I’m realizing just how much of a shadow life on this earth is compared to the glorious reality of eternity. I’m also realizing – slowly – that just because I have suffered great loss and just because I mourn so deeply does not mean life has been stripped of purpose. The truth is Jesus is my life. And because He lives, for me to live is not motherhood; it’s not being a wife; it’s not being a woman known for ministry or hospitality, although all of those things are good and honorable. For me to live is simply Christ. He is how I survive pain that should strip a person down to their natural response of anger, bitterness and depression. Christ is Who I wake up for in the morning, how I make it through the day, and why I can rest peacefully at night.
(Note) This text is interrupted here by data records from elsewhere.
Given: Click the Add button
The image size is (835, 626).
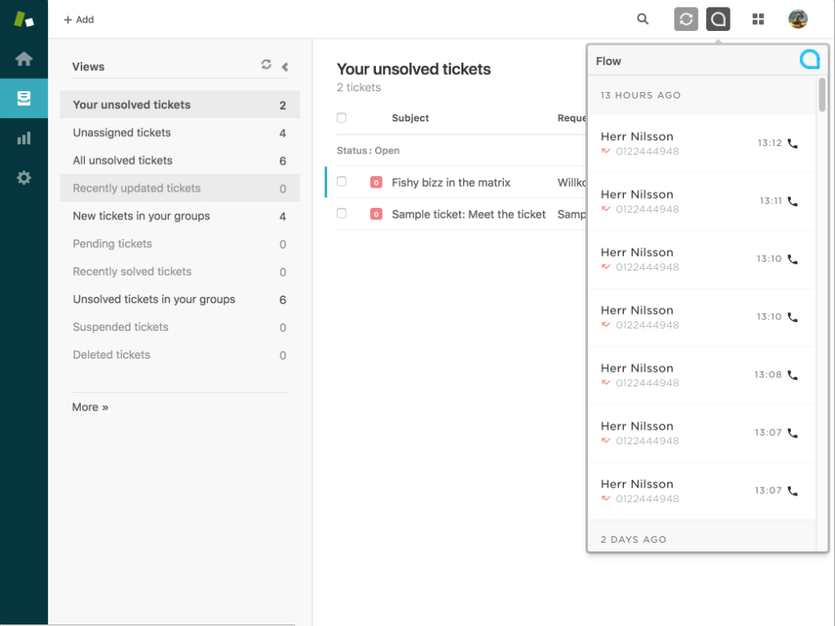Looking at the screenshot, I should click(x=78, y=20).
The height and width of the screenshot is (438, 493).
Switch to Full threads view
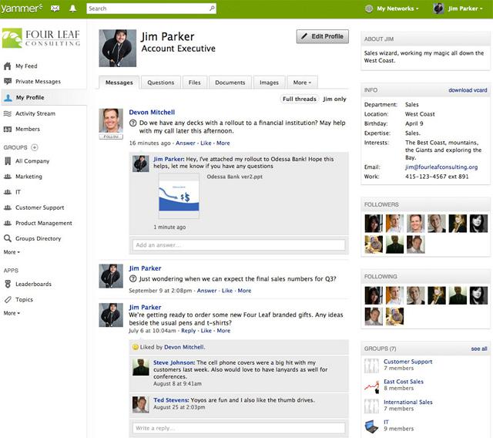(300, 99)
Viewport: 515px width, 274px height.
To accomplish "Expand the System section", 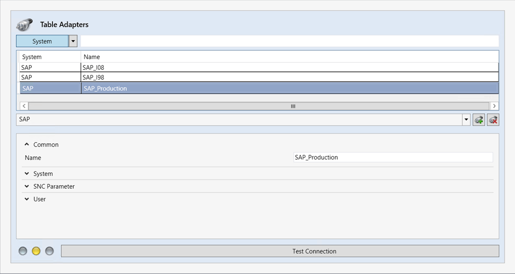I will coord(27,174).

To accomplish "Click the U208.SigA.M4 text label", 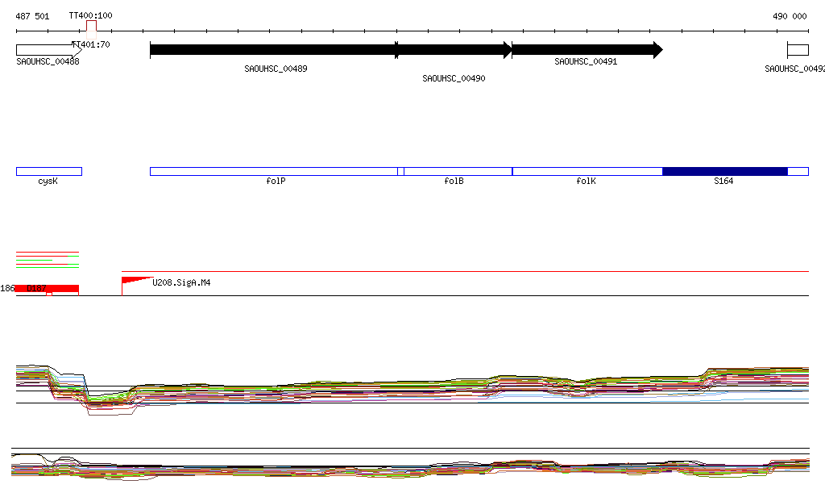I will (181, 283).
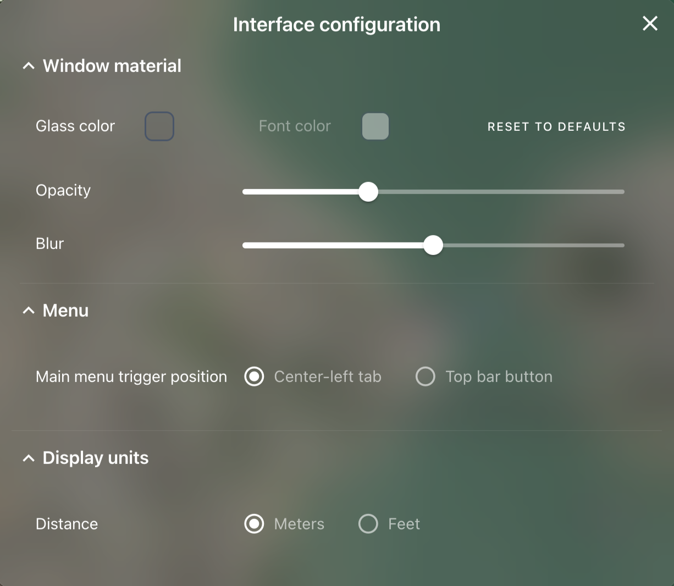Click the Display units section header
Viewport: 674px width, 586px height.
click(95, 457)
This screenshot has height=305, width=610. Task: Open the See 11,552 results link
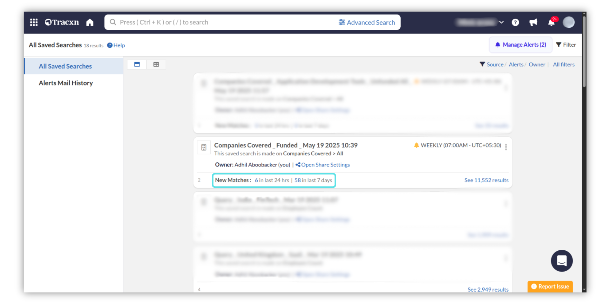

Trials and pain are why this earth groans for the return of the Lord and I groan with it. And the question for us as believers is how do we live in pain, in loss, in heartbreak, in unbearable sorrow? How do we steady our hearts - not just survive - in a fallen world? How do we seek God’s face, His purposes, and His joy so that He is glorified through our earthly bodies? We search the scriptures to know the character and person of God. We ask Him to reveal Himself in our lives. We build a foundation of truth instead of allowing emotions and circumstances to dictate and dominate our theology. We understand everything the world offers as coping mechanisms and quick escapes from pain is only sinking sand and instead we stand on Christ the Solid Rock. We carry our burdens to Him and allow our broken, humble lives to showcase to the world how good and faithful and trustworthy our God is.